Abstract

Information on the long-term effectiveness and tolerability of efavirenz- or nevirapine-based antiretroviral therapy (ART) in Africa is lacking. The primary objective of this retrospective observational study was to compare the long-term clinical and immunological outcomes of efavirenz- versus nevirapine-based first-line ART in a large government clinic in Ghana. The main outcomes were AIDS, death, ART-related toxicity, discontinuation of ART and a composite endpoint of death, AIDS or ART discontinuation. These time-to-event outcomes were compared using a Cox proportional hazards regression model. CD4 counts on ART were compared using a mixed-effects model.
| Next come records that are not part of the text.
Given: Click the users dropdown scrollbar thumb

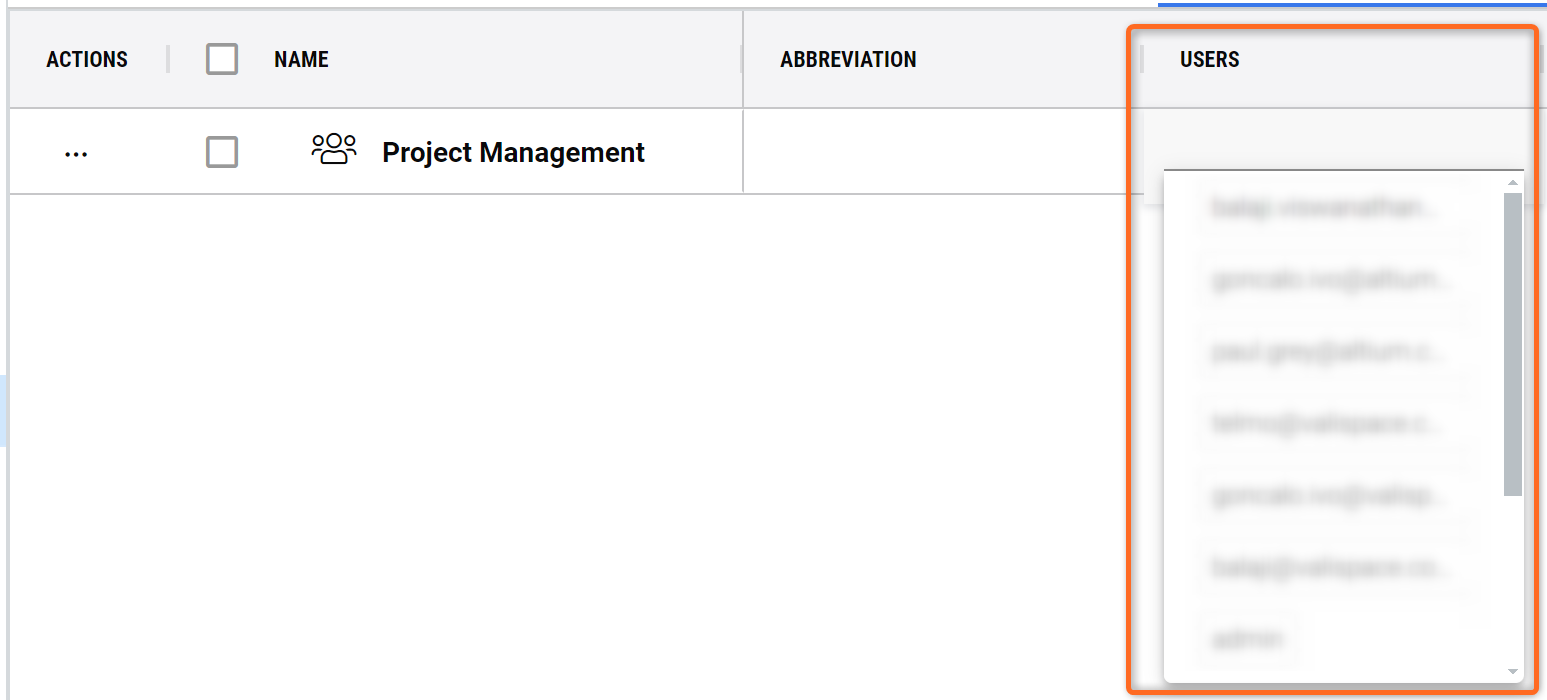Looking at the screenshot, I should [x=1513, y=344].
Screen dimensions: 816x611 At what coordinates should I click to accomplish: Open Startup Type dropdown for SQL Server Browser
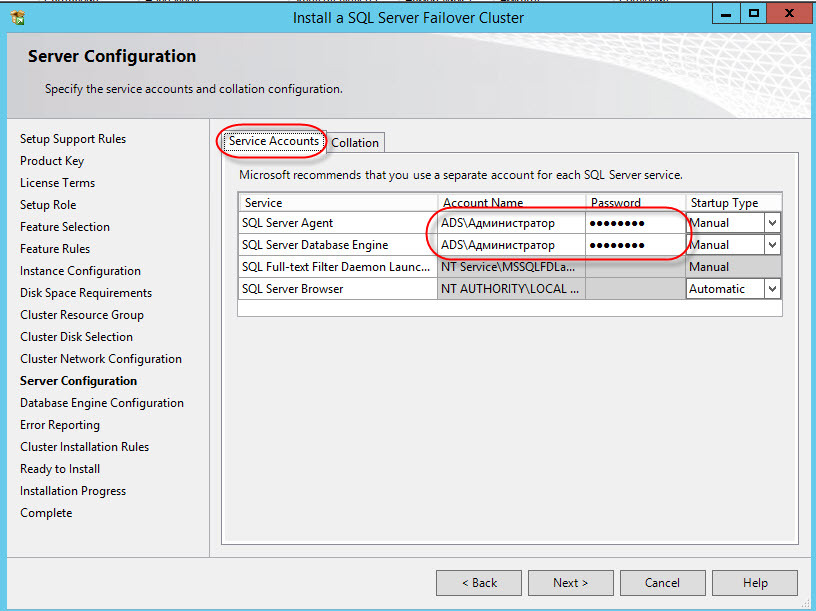click(x=771, y=289)

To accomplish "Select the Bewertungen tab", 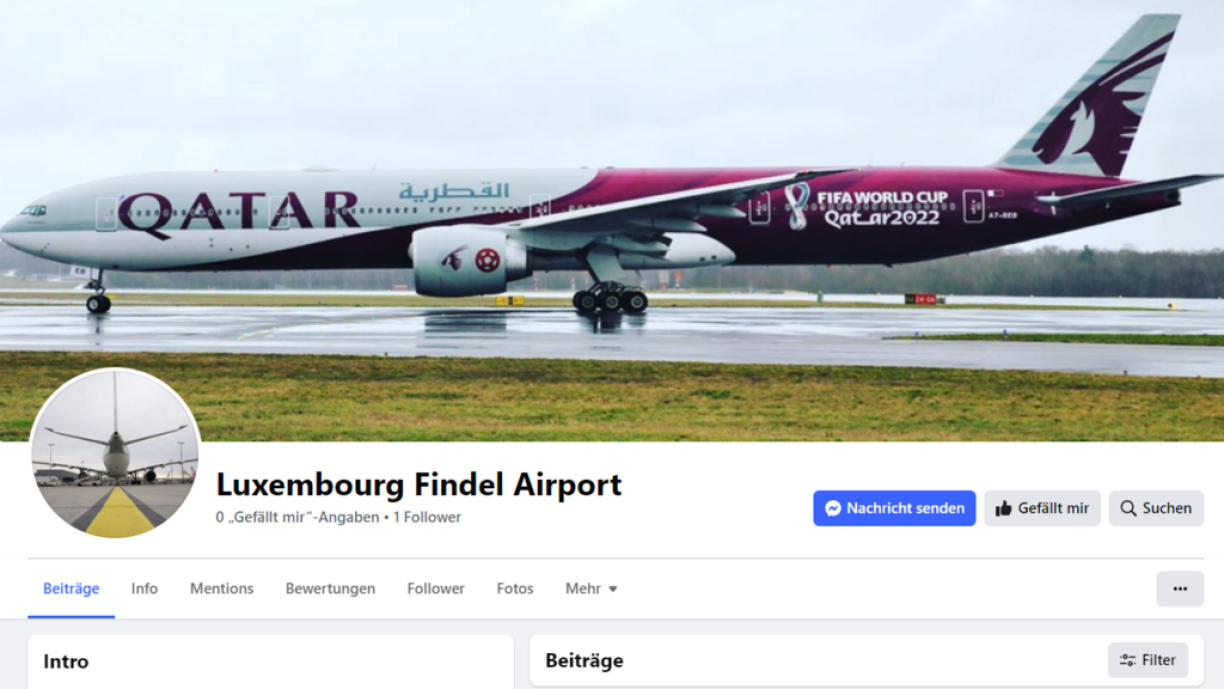I will point(330,589).
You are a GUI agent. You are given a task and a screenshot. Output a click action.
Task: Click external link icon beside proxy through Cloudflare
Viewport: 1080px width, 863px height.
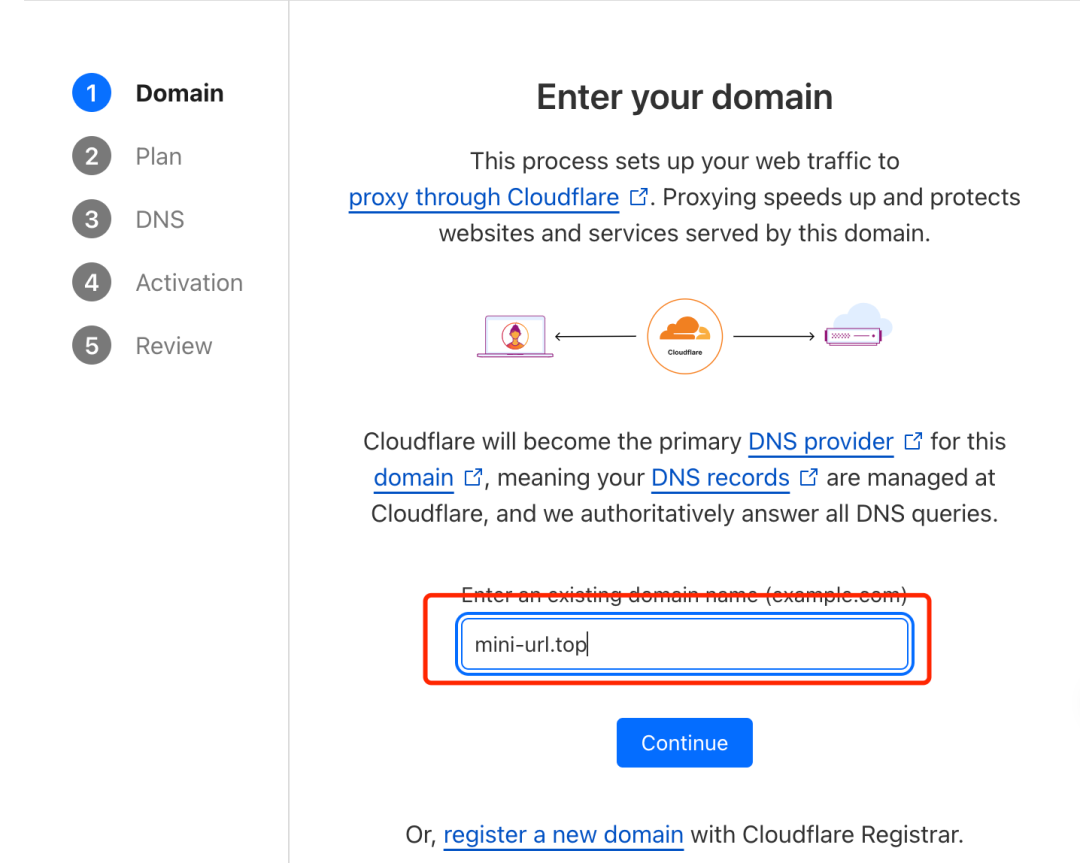(638, 198)
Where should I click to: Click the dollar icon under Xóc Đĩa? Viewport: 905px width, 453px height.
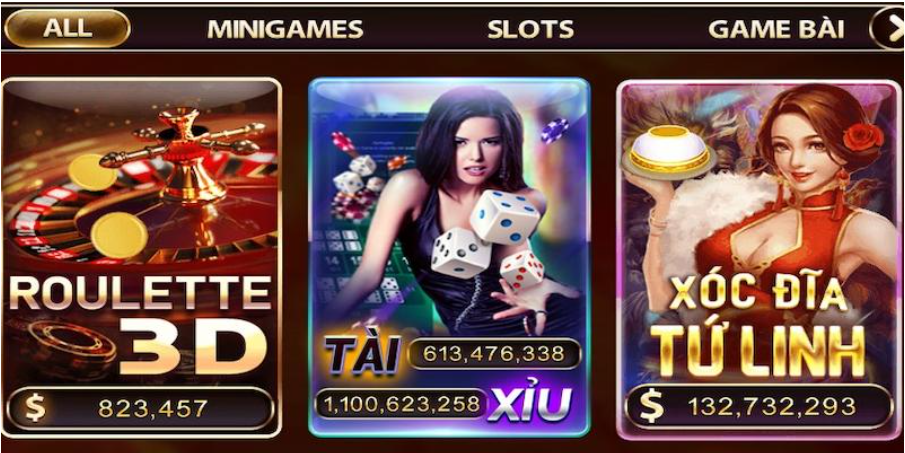point(652,407)
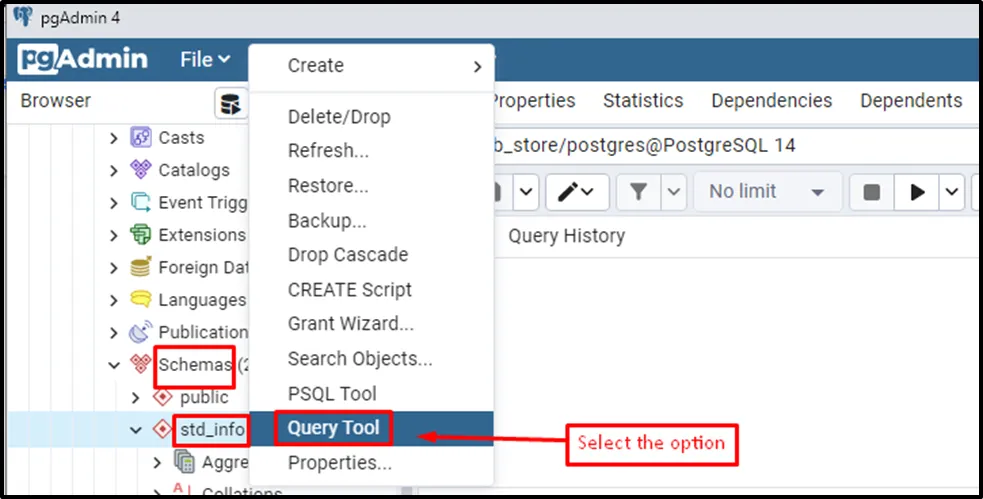
Task: Choose PSQL Tool in the context menu
Action: click(332, 393)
A total of 3990 patients started non-nucleoside reverse transcriptase inhibitor (NNRTI)-based ART between 2004 and 2010, of which 2369 (59%) were on efavirenz. No significant differences were apparent between each NNRTI for subsequent risk of AIDS, death or the composite of treatment failure; however, stavudine use was independently associated with an increased risk of death [adjusted hazard ratio (HR) 1.60 (95% CI: 1.21-2.11)]. There was an increased risk of early toxicity with nevirapine leading to discontinuation [adjusted HR 1.53 (95% CI: 1.23-1.97)], mostly due to excess skin rashes in the first 2 months of treatment; however, overall discontinuation rates were low. There was no difference in the long-term effectiveness of efavirenz- and nevirapine-based ART in this population; however, patients initiating nevirapine were more likely to develop early toxicity and discontinue this drug. The excess mortality observed in patients taking stavudine is of concern and should prompt increased efforts to replace it with alternative antiretroviral drugs in developing countries.